### EXERCISE DIRECTIONS
Your answer should be the lines from the start of the records through the line with "The image size is (1200, 627).", copied word for word.

### Pixel coordinate grounding data
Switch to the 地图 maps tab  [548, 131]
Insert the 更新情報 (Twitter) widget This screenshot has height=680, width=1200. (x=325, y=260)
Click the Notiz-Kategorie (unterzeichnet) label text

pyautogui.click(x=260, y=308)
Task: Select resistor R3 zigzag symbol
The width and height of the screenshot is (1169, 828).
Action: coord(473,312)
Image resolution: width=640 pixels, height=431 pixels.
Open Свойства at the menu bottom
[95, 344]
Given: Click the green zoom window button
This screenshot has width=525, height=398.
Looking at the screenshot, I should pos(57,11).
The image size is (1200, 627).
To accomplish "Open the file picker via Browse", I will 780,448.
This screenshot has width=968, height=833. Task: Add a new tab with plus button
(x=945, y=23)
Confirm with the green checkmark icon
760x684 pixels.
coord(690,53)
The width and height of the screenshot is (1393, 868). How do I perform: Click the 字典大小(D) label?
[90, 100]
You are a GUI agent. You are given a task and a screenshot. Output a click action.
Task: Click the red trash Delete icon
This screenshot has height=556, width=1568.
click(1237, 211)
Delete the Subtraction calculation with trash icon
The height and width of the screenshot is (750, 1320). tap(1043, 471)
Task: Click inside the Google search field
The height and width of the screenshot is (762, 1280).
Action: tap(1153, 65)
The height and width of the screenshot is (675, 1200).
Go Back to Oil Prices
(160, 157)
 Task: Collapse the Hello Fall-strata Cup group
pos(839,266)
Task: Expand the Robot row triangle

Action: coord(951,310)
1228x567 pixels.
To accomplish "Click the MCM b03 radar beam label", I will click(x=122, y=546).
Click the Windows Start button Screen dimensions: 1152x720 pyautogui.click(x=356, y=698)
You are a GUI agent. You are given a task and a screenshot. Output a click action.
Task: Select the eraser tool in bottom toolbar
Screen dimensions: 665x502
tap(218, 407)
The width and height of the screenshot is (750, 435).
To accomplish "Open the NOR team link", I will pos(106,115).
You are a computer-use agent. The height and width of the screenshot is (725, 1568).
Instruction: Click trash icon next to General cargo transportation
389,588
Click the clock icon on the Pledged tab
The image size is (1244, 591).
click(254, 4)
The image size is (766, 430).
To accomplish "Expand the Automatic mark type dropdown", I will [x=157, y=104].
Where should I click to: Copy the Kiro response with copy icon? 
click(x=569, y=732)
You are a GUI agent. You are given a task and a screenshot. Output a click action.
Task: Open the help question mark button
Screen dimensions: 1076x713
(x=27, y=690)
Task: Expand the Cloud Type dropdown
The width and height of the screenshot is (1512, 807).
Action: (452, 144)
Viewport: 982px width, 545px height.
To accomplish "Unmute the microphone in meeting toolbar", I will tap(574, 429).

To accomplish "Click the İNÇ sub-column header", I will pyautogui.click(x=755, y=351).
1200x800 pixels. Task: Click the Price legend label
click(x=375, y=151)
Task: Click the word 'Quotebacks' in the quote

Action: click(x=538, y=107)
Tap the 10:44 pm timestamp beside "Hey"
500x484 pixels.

### RESULT FOR THIS TASK
Switch to the 地图 maps tab  [548, 131]
Insert the 更新情報 (Twitter) widget This screenshot has height=680, width=1200. (x=325, y=260)
Click the Notiz-Kategorie (unterzeichnet) label text

pyautogui.click(x=260, y=308)
Task: Select resistor R3 zigzag symbol
The width and height of the screenshot is (1169, 828).
Action: coord(473,312)
Image resolution: width=640 pixels, height=431 pixels.
Open Свойства at the menu bottom
[95, 344]
Given: Click the green zoom window button
This screenshot has width=525, height=398.
Looking at the screenshot, I should pos(57,11).
The image size is (1200, 627).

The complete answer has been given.